マレーシアのゲーム労組、労働法改正に備える

2022年12月13~14日、UNI世界ゲーム部会加盟組織であるゲンティン・マレーシア労組(GMBWU)およびリゾートワールド管理職労組(RWBEU)の組合員は、クアラルンプールで開催されたワークショップで、2023年1月 1日に施行されるマレーシアの改正雇用法について、詳しく学んだ。

今回の労働法改正の主なポイントは、以下の通り。
・週あたりの労働時間が48時間から45時間に短縮
・産休が60日から98日に拡大
・妊娠中の従業員の解雇を制限
・男性に対し、初めて7日間の出産休を付与(既婚男性のみ)
・労働者はフレックスタイム制度を申請可能に
・セクハラの意識啓発にむけた通知表示を企業に義務化

また、月収4,000リンギット(905米ドル)未満の労働者に対する時間外労働の規定も新たに設けられた。

ベン・ローランス・サイマンGMBWU書記長は、「ワークショップを通じてゲンティン・マレーシア労組役員は、1955年の改正雇用法、労働組合法、社会保障制度について学ぶことができた。今後も組合員にサービスを提供し、パンデミック後に組合を再建するためには、訓練と教育が不可欠だ」と述べた。

ワークショップの冒頭、組織化と能力開発について講演したモハメド・シャフィー・BP・ママルUNIマレーシア協議会議長は、COVID-19パンデミック後に2つのゲンティン労組が結集して連携することの重要性を強調した。

またワークショップでは、ゲンティン・ハイランドの組合員・労働者に影響を与える重要な問題、特に労働安全衛生についても議論が交わされた。参加者は、政府のさまざまな部署(労働力、労使関係、労働組合、社会保障)の代表から話を聞き、グループに分かれて議論した。
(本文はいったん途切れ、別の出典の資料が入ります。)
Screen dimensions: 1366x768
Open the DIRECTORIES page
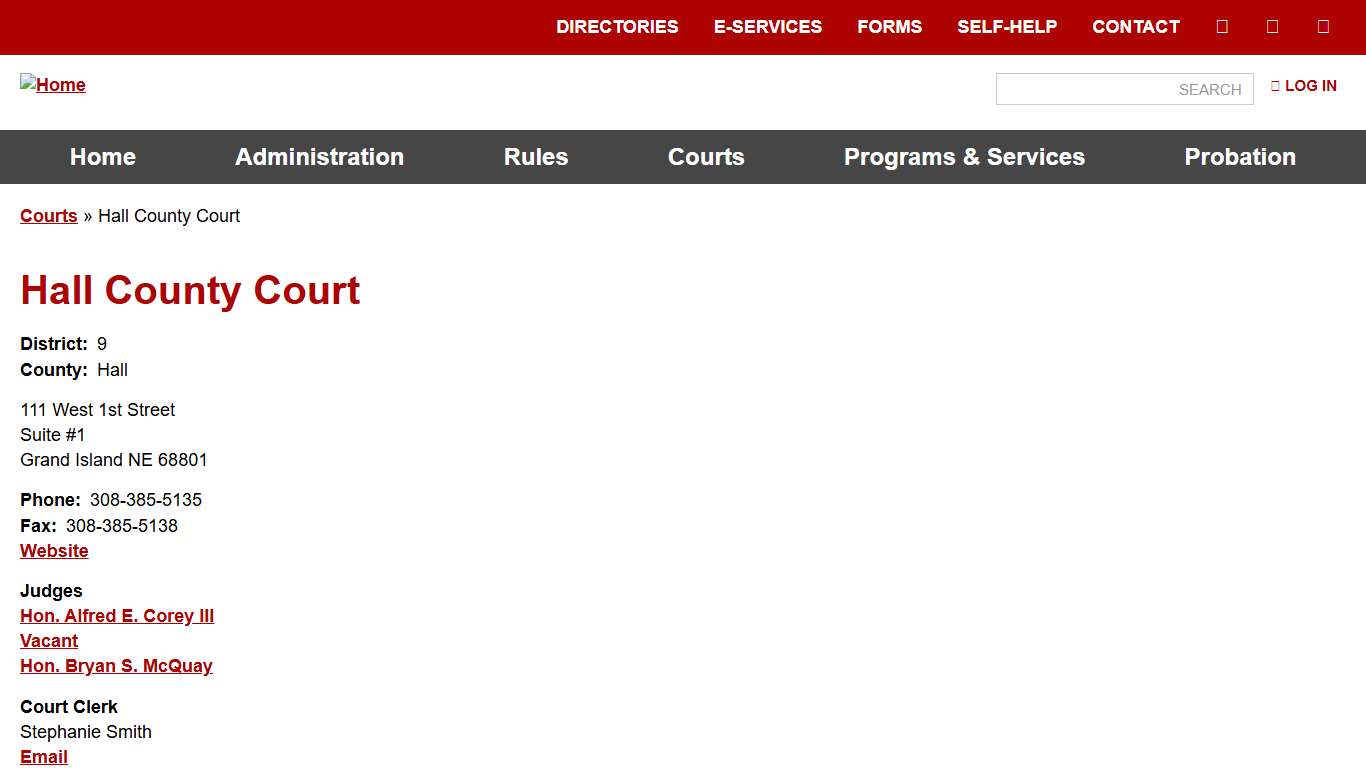pos(617,27)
ワークショップでは、労働者が新しい規範やデジタル化、テクノロジーを受け入れ、雇用の安定が損なわれないようにすることに警戒心を持つようになる中で、パンデミックの影響で労働者の考え方がどのように変化したかが明らかにされた。

ニド・ヌアムRWBEU委員長は、「この2日間のプログラムは、非常に有益なものとなった。効果的な組合運営について優れた講演者から明確なインプットを得ることができ、また仕事の世界における最新の動向を共有し、パンデミック後の新たな課題を克服する方法を特定し議論することができた」と語った。

ギエドラ・レリテUNI世界ゲーム部会担当局長は、ワークショップの参加者に向けて、「アジア太平洋地域は、賭博産業の主要地域としての地位を確立しており、世界のギャンブル収益の大部分を生み出している。多くのゲーム企業がこの地域に投資し、ビジネスを展開する構えを整えている。この産業の成長には、ディーセントな雇用を伴うことが重要だ。労働者の権利を守る強力な労働組合の存在が重要であり、UNIゲーム部会はマレーシアのゲンティン両労組と協力し、権利を確保することに注力している」と語った。

ゲンティン・マレーシアは、米国、バハマ、英国、エジプトでもカジノを展開するリゾート・ワールド・ゲンティン・コンプレックスを通じ、自国のカジノ市場を独占している。また、ゲンティン・グループは、シンガポールでもカジノリゾートを展開している。